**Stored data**

*-*-*

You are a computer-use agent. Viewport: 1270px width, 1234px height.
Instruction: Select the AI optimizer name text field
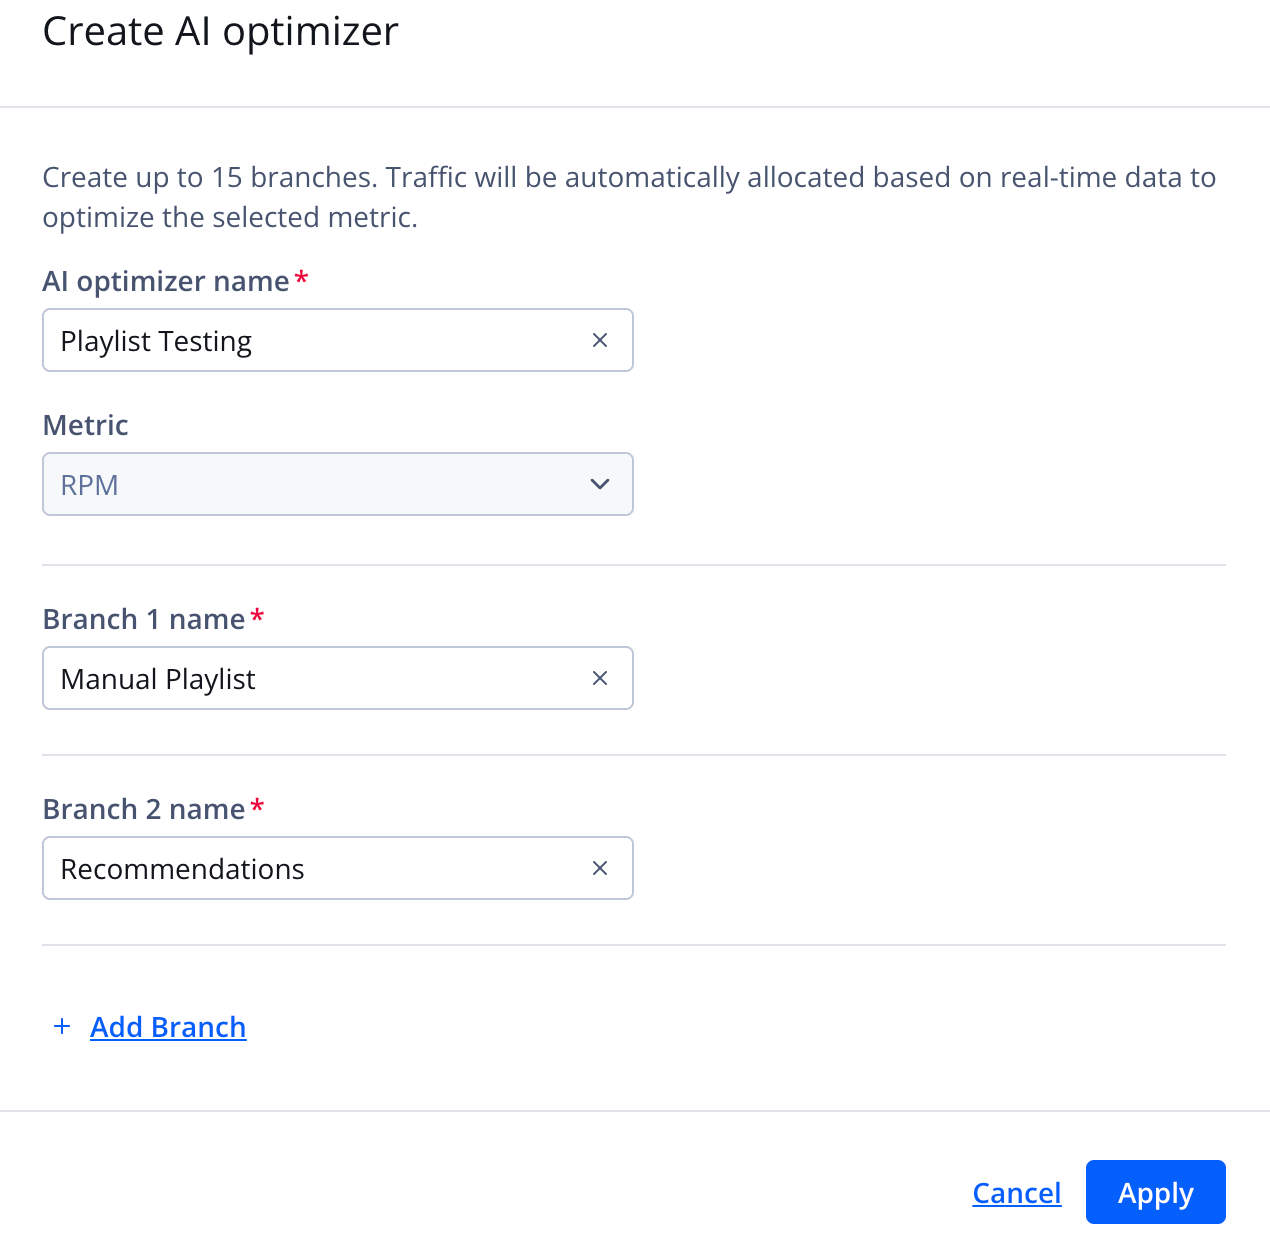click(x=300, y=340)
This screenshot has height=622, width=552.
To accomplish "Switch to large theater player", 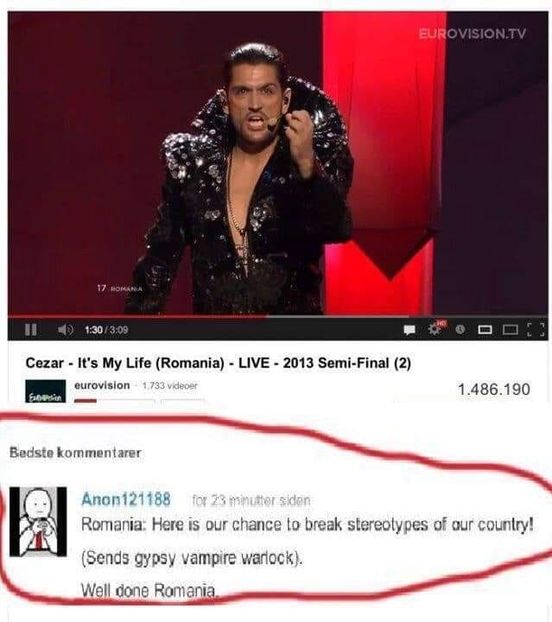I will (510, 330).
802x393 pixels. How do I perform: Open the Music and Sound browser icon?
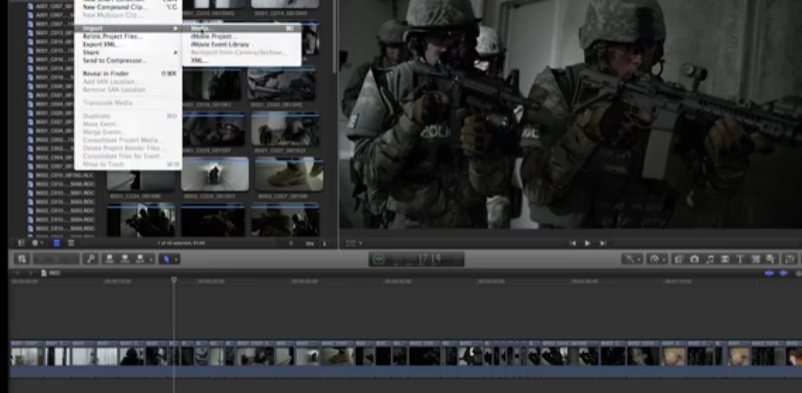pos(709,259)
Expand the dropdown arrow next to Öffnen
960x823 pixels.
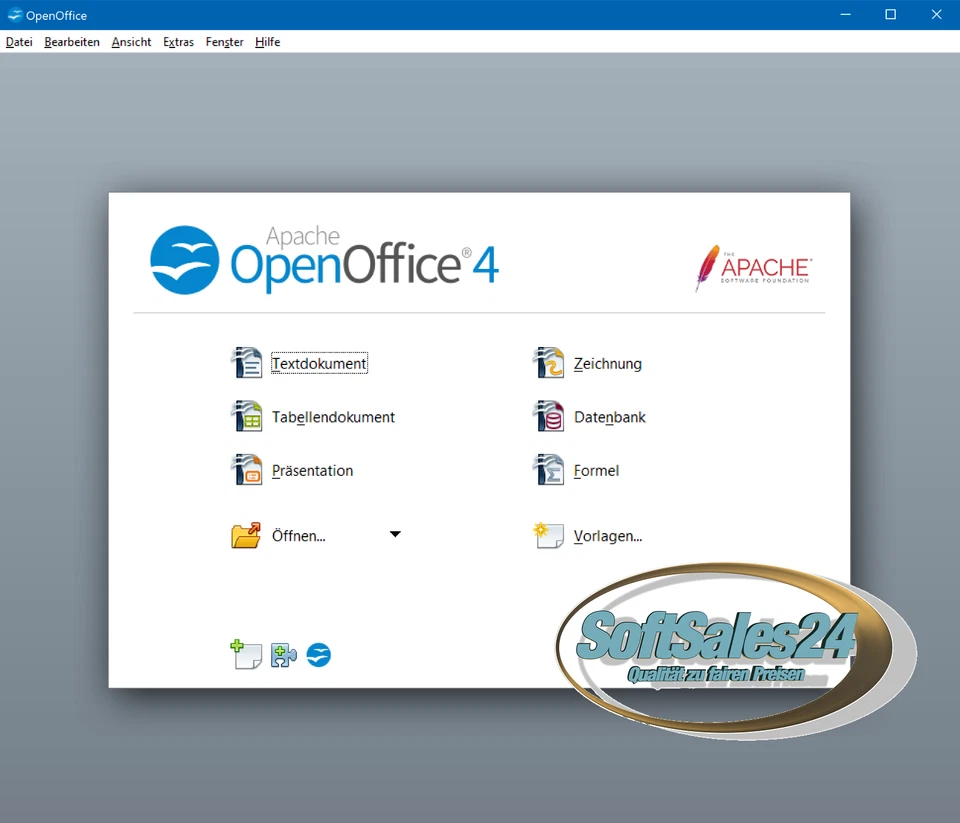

*-*-*

Leaving out every picture, transcribe exactly the lines from the line that contains "802x393 pixels. How" through the final line of the entries above.

802x393 pixels. How do I perform: Open the Music and Sound browser icon?
pos(709,259)
Expand the dropdown arrow next to Öffnen
960x823 pixels.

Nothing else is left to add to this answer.